INFORMATION SUPPLIED:
================================

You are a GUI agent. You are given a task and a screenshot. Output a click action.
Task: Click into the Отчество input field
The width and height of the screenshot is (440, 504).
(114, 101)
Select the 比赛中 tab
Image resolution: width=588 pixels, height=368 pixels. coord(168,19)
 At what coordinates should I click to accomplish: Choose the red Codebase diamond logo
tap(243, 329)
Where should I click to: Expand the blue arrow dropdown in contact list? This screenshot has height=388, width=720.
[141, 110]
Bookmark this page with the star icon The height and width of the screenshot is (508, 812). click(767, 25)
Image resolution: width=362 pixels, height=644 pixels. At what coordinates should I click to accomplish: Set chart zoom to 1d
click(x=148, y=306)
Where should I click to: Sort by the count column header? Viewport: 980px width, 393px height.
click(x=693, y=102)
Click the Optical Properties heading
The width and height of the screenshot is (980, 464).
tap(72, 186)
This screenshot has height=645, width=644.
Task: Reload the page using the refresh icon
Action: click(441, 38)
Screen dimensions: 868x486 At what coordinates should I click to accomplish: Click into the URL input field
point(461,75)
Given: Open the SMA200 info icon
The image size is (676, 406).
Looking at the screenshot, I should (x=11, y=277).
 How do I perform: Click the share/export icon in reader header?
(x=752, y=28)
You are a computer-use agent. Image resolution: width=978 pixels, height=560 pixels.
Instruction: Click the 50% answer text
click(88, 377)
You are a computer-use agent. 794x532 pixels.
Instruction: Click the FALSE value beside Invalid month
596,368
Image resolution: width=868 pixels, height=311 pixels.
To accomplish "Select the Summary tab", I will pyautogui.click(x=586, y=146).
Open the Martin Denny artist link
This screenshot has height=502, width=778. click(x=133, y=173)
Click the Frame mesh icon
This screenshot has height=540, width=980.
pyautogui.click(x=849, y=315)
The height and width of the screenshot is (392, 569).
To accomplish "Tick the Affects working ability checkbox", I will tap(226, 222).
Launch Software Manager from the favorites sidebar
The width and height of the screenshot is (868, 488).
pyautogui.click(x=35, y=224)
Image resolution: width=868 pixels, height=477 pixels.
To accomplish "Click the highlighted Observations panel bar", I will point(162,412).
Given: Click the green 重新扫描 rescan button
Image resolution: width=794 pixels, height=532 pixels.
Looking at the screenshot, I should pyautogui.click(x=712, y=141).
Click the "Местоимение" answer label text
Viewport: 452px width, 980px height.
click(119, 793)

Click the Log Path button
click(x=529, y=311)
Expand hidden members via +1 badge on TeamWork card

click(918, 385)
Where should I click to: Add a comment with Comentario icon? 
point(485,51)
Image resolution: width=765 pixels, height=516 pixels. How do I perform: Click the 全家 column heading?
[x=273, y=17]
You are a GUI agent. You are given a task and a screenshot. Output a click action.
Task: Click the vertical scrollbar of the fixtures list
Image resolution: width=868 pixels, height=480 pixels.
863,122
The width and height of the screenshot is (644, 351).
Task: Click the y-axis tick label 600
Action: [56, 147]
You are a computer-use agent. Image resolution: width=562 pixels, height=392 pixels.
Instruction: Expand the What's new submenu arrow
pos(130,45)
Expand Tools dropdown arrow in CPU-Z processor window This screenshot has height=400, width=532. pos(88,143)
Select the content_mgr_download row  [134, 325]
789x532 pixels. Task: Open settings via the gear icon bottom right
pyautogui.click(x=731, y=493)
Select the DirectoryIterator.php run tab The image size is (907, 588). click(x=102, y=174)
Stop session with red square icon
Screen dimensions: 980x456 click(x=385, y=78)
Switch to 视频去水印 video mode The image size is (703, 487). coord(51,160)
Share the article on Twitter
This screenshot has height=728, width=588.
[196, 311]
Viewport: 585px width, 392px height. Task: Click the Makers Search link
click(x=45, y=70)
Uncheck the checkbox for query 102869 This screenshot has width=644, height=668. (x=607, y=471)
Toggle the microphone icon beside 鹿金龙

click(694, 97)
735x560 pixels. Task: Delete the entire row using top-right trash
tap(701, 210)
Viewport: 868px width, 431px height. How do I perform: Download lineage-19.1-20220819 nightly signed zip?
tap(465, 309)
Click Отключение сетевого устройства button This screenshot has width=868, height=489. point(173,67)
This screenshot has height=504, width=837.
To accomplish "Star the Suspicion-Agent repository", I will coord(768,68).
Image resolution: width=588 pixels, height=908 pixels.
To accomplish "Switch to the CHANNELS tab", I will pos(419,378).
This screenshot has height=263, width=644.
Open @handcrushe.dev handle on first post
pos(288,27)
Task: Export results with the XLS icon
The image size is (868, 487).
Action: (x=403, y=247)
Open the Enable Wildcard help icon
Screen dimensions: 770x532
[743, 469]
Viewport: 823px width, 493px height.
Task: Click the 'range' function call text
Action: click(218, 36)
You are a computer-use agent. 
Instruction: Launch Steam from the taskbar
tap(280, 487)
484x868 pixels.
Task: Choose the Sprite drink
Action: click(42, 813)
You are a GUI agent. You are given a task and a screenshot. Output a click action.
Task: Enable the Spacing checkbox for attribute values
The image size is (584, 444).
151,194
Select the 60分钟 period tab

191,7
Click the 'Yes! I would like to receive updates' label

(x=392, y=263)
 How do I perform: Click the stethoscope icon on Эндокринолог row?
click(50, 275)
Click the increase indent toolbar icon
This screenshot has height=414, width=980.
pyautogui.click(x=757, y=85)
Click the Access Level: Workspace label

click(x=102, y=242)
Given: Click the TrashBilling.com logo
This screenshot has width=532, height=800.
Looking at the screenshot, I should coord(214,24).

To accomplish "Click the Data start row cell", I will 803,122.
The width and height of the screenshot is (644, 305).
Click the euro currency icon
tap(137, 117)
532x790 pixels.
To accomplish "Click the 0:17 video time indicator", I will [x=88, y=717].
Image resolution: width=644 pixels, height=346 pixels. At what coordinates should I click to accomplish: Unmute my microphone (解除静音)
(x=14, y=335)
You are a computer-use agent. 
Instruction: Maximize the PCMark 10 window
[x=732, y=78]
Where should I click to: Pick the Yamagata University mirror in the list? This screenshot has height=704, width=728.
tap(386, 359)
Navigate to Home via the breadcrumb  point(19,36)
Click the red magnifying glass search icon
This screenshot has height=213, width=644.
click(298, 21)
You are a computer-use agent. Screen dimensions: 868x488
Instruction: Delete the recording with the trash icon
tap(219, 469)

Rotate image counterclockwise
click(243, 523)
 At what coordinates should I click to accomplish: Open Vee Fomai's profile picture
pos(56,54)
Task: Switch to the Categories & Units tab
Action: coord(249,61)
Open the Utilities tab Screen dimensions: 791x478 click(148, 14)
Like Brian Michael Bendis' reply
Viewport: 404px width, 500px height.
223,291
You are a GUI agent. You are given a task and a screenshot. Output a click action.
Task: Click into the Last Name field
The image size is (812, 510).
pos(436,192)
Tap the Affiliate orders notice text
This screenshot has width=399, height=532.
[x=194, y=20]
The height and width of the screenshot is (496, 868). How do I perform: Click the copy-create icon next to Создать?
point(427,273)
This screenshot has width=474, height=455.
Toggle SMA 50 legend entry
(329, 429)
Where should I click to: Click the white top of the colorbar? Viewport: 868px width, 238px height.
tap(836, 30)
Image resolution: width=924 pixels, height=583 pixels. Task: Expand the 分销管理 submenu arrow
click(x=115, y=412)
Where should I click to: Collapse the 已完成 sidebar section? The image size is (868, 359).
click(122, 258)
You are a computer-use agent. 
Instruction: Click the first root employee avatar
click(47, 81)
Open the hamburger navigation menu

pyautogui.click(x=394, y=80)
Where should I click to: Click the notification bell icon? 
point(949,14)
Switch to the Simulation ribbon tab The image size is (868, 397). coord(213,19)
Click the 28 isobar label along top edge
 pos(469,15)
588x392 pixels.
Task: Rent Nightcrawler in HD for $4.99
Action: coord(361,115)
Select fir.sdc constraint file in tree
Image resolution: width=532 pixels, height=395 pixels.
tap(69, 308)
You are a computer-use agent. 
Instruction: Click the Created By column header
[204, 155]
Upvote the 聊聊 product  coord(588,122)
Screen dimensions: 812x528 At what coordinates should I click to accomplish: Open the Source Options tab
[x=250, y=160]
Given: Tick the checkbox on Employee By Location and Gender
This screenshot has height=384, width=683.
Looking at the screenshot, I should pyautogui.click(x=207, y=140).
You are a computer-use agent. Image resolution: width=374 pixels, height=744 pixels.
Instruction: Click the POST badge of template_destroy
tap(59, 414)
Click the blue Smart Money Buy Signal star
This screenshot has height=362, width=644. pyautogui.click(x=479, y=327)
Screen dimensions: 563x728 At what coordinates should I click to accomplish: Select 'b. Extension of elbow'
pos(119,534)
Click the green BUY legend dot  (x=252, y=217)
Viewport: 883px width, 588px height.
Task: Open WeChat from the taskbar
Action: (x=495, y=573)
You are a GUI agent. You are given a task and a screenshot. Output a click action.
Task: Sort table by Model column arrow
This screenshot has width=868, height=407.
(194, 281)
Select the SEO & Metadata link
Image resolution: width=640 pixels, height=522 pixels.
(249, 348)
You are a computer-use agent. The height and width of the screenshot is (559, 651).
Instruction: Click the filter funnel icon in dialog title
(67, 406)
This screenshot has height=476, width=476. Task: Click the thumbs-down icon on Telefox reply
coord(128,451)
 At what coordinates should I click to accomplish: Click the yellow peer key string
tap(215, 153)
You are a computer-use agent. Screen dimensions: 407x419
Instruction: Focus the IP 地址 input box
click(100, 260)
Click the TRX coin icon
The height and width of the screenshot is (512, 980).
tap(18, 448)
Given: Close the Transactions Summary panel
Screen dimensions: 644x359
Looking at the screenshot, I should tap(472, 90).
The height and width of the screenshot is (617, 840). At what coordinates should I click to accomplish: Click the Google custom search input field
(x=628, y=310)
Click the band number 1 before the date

================================

EXERCISE BRIEF:
Look above for the line with "Image resolution: width=644" and the line with "You are a computer-use agent. Screen dimensions: 868x488"; transcribe both and all lines in between, exactly, and nothing else.

RESPONSE FOR THIS EXERCISE:
Image resolution: width=644 pixels, height=346 pixels. At what coordinates should I click to accomplish: Unmute my microphone (解除静音)
(x=14, y=335)
You are a computer-use agent. 
Instruction: Maximize the PCMark 10 window
[x=732, y=78]
Where should I click to: Pick the Yamagata University mirror in the list? This screenshot has height=704, width=728.
tap(386, 359)
Navigate to Home via the breadcrumb  point(19,36)
Click the red magnifying glass search icon
This screenshot has height=213, width=644.
click(298, 21)
You are a computer-use agent. Screen dimensions: 868x488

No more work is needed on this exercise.